When friends involve you in their conflicts. It’s hard to know how to react when other people impose their problems on you. Sure, it’s not fair when others expect you to get involved in a conflict you’re not part of. And it can be difficult to know what to do when you constantly have to hear about someone else’s personal issues. It may be tempting to yell “Will you just shut up already about Nicole and your stupid boyfriend? Why do you think I care?” Needless to say, venting like that will only make everyone involved even angrier.

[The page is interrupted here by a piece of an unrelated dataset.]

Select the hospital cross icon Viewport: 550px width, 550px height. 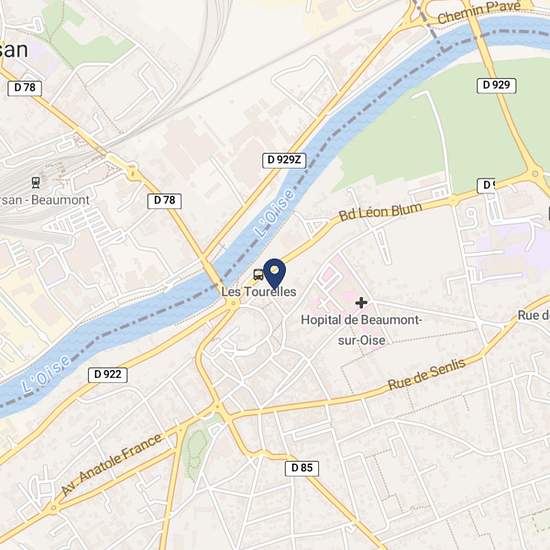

However, you could take a more tactful approach by being assertive and calmly stating your point of view. “Shannon,” you could say, “I’m sorry about this fight, but it’s between you and Nicole, and nobody else. I can’t judge whose fault it is—and frankly, I don’t really want to. Let me know if I can help, but otherwise, can we just not talk about it?” Even if such a response annoys your friends at first, it lets them know where they stand. They’ll probably work out their conflict on their own. And in the meantime, you won’t be stressed out by it.
When you have conflicts with friends. All friends fight. And conflict can be stressful. You may wonder, “Will we ever be friends again? Will she tell the whole school my secrets? What if everybody else sides with her and I lose all my other friends?” In addition to those worries, you may be flooded by emotions of anger, betrayal, and humiliation. It may seem like your whole world is collapsing.

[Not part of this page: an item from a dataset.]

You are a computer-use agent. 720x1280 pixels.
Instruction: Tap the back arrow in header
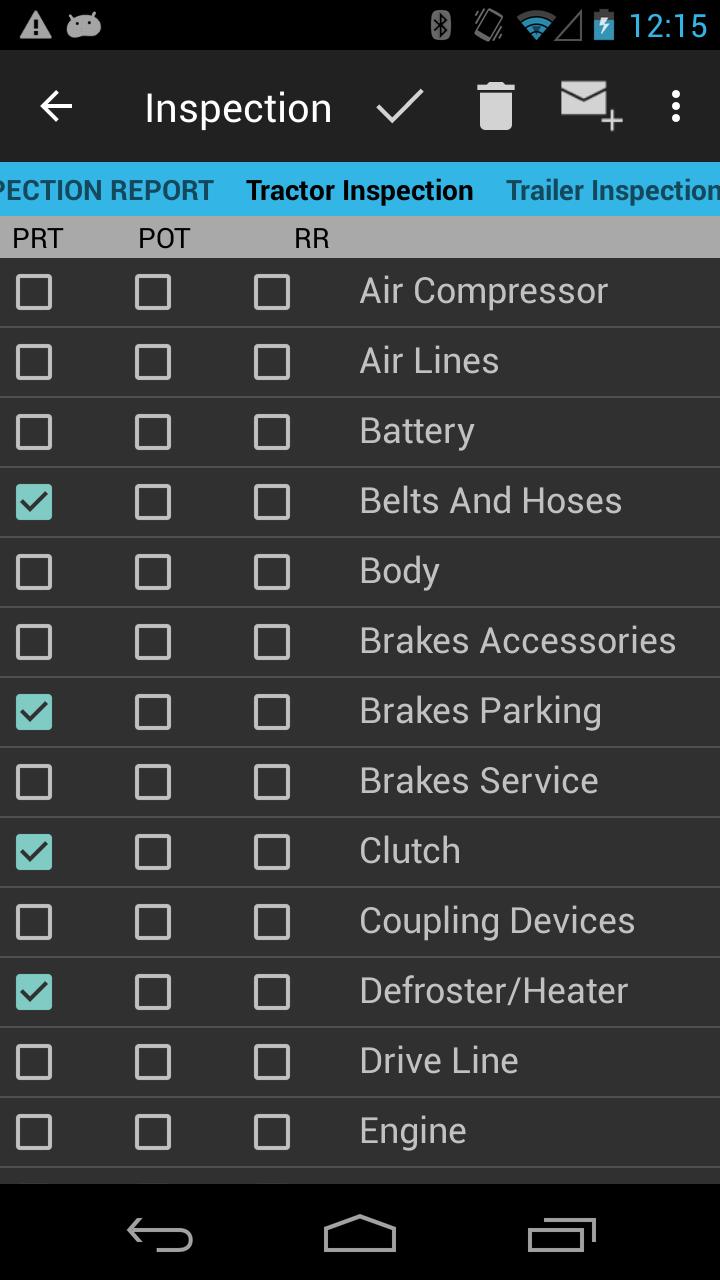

Sometimes you just can’t avoid getting into an argument. However, you can learn ways to deal with conflicts so they end quickly and are less stressful for all involved. Remember, when fighting breaks out, keep your comments fair and civil. More tips for resolving conflict appear here. These tips apply to fights with family members, too.
Dealing with peer pressure. Friends can be a stressor in another way—when they push you to behave in a way that you’re not comfortable. It can be particularly stressful when your peers—the people who are your age—pressure you into making bad choices. Peer pressure can lead to bad decision-making, especially when it comes to the use of drugs, alcohol, or tobacco.
It can be stressful when you find yourself going against the wishes of the group, especially if you want to be liked or to fit in. However, when you know something is wrong for you, let the group know. You might try talking to just one member of the crowd. Perhaps you can get her to agree with your way of thinking. Having the support of one other person can make it easier for you to resist the pressure to do something you believe is wrong.
A University of Pittsburgh study found that among people subjected to stressful laboratory experiments, those who were accompanied by friends had lower heart rates and lower blood pressure than those who came alone. In other words, supportive friends reduce stress.
Do: Explain your reasons carefully. Saying “I was upset when
. . .” is friendlier than accusing with a statement like “You upset me when . . . ”
Do: Listen quietly while the other person is speaking. Instead of interrupting, shouting down, or deliberately ignoring the other person, wait your turn.
Do: Accept responsibility for your role in the argument, even if you’ve been treated poorly. Fights are rarely just one person’s fault.
Do: Remember that one argument doesn’t doom a friendship. If you spend a lot of time with someone, it is natural that you’ll disagree on occasion.
Don’t: Spread gossip. Not only is it unkind, it often just makes things worse.
Don’t: Use blanket statements like “You’re always late,” or “You’ve never cared about anyone but yourself!” Words like always, whenever, and never are dangerous when used in statements accusing others.
Don’t: Complicate things and make the conflict worse by bringing up old arguments, making personal attacks, or attempting revenge.
Don’t: Be afraid to apologize first. Even if the argument wasn’t your fault, that doesn’t matter. What really matters is ending the conflict.
Sometimes laughter is the best medicine. Studies indicate that regular exposure to humor and laughter reduces stress, anxiety, and tension. Researchers at Loma Linda University in California found that laughter decreases the release of two stress-related hormones—adrenaline and cortisol.